French macarons are now being called the “new cupcake”. Not to be confused with the American macaroon – the one with the coconut, these little concoctions are those multi-colored sandwich cookies that you see in patisseries. They are made with almond flour, sugar and egg whites then filled with buttercream, jam or ganache. They are crisp and airy like meringues only with filling. I love macarons, but boy-oh-boy did they frustrate me as I tried to make them at home. For some odd reason (or maybe professional kitchens just have magical powers) i had 8 macaron fails. E-I-G-H-T. Yep, that’s a lot of almonds, sugar, and egg whites! I tried two different recipes, one with italian meringue, and one using french meringue. And the french finally worked.

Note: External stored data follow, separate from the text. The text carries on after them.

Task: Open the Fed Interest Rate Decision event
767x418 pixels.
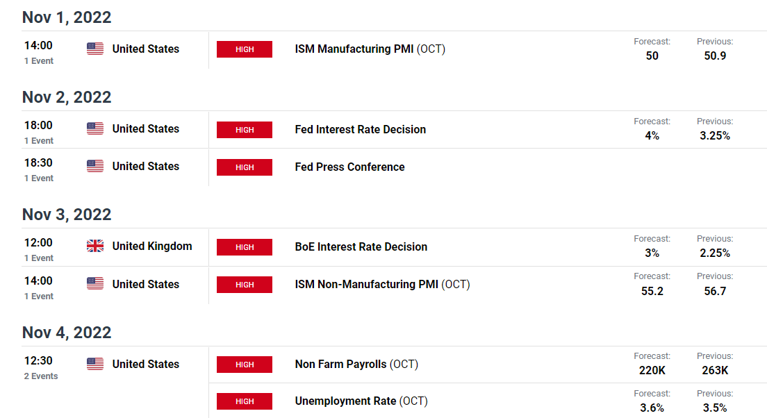Action: pos(361,130)
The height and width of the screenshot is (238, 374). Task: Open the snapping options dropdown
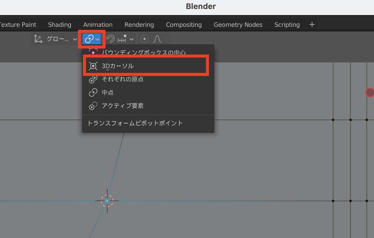[126, 39]
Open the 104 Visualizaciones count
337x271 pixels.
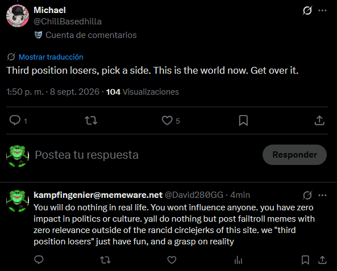[x=142, y=92]
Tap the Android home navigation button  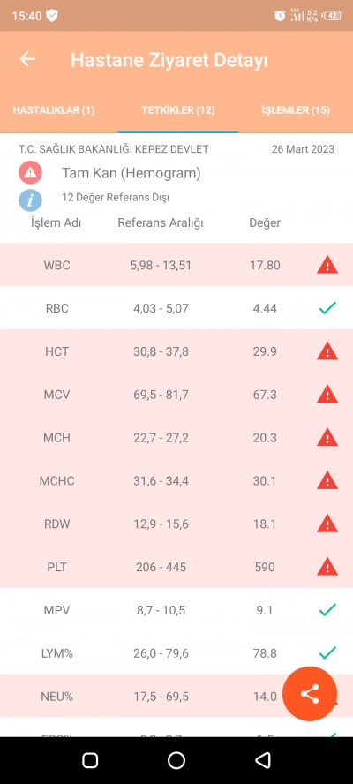click(177, 760)
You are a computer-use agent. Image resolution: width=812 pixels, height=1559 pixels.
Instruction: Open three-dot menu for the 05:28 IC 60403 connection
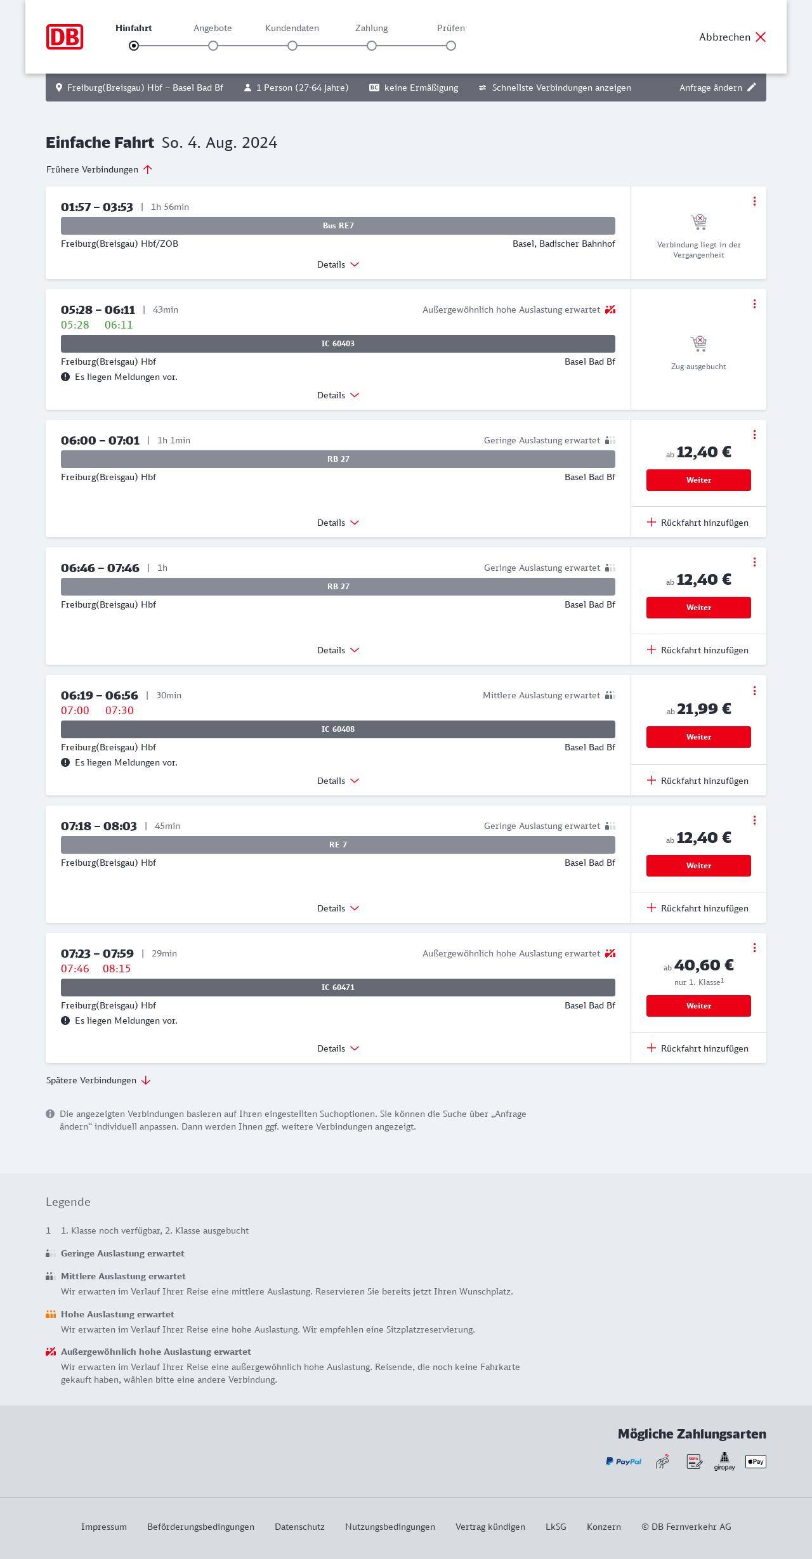[754, 304]
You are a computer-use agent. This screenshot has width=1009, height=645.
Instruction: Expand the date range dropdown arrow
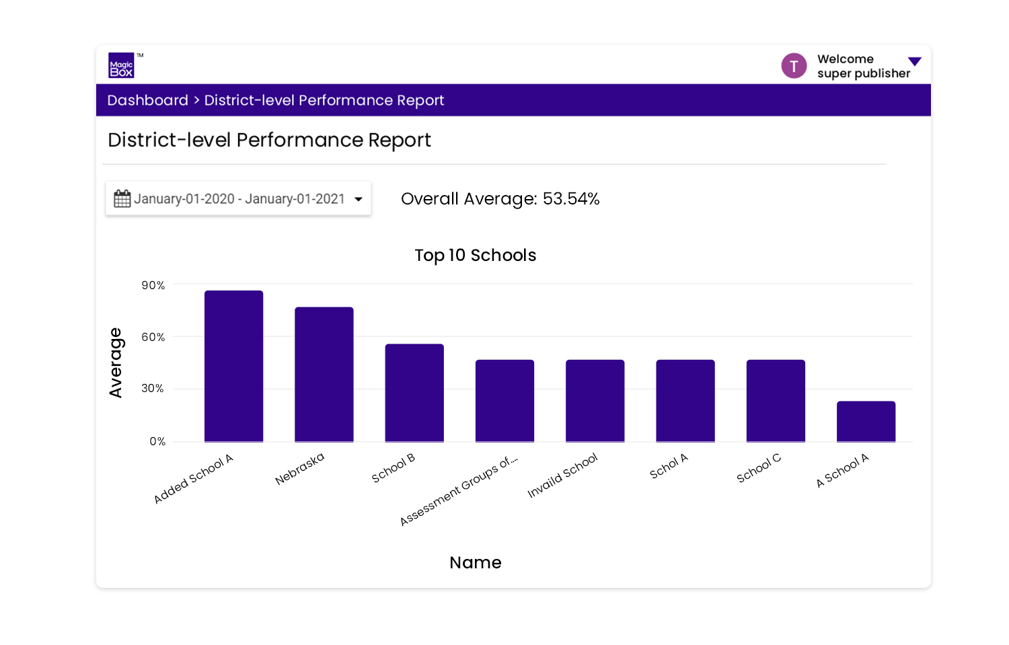(x=359, y=199)
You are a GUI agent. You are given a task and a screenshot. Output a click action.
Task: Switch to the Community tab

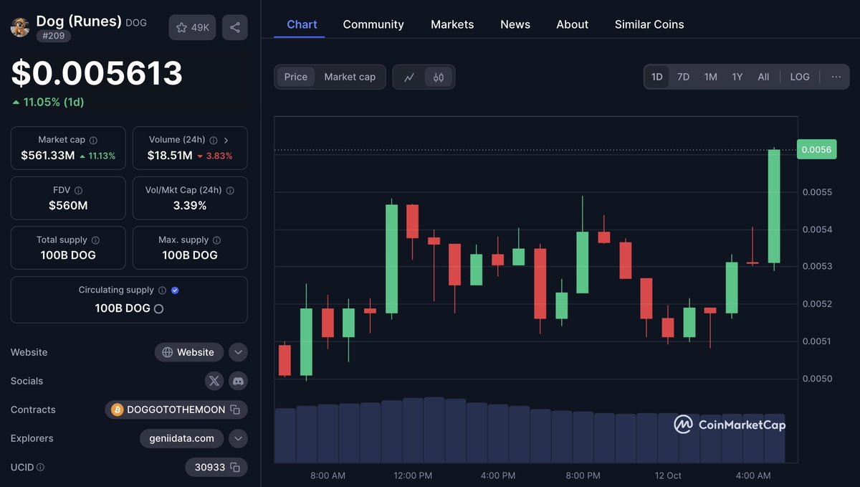373,24
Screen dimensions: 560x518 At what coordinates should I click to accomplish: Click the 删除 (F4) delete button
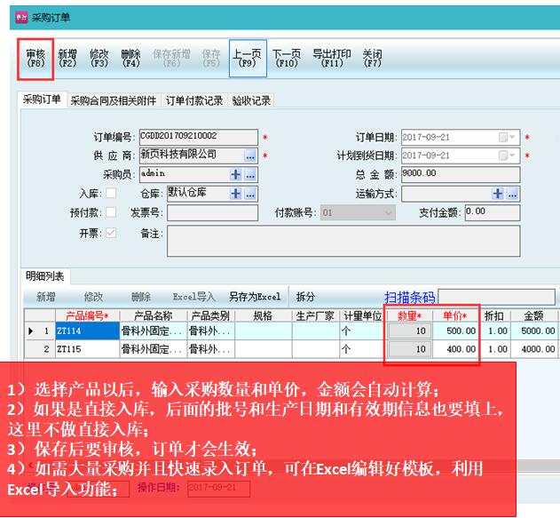click(x=130, y=58)
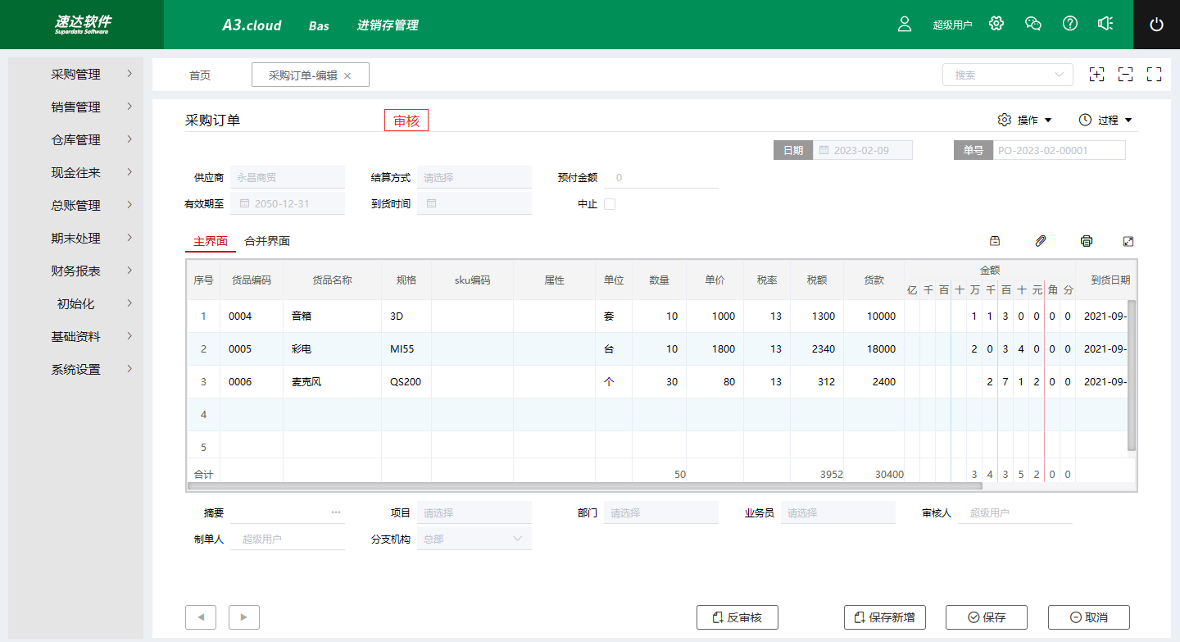
Task: Enable the 中止 checkbox
Action: (x=608, y=203)
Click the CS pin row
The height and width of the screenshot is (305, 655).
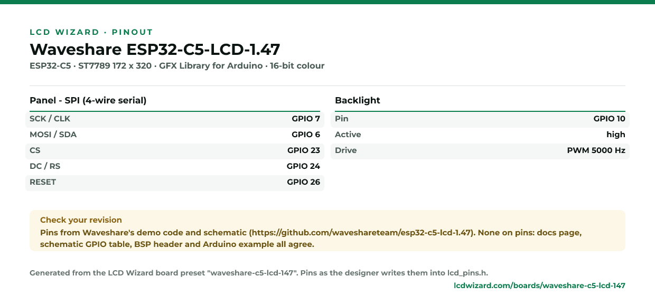coord(175,151)
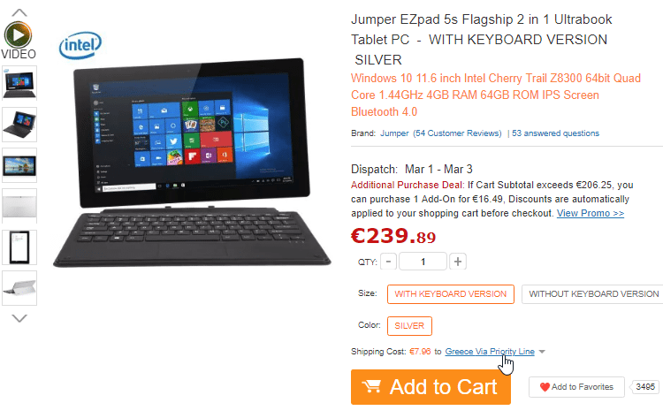Decrease quantity with minus button
This screenshot has width=663, height=418.
pos(388,262)
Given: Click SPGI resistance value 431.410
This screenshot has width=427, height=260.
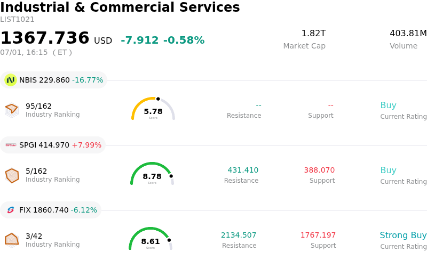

So here’s a few tips when making these:
- “Age” your egg whites, almond flour and confectioner’s sugar at room temperature for 24 hours. Aging the whites will help it lose moisture and make a better meringue. Also “age” your finished shells before filling them.
- I made my own almond flour by grining up blanched skinless almonds. Make sure you sift them really good and process your almond flour and confectioner’s sugar in a food processor to have perfectly smooth shells.
- The mixing part can be really tricky. You can undermix or overmix so it takes patience and practice until you get it right. The consistency you’re looking for is somehow like the “ribbon” stage for egg yolks. Undermixing can cause cracking or not having “pied” – the little tiny feet underneath the cookies.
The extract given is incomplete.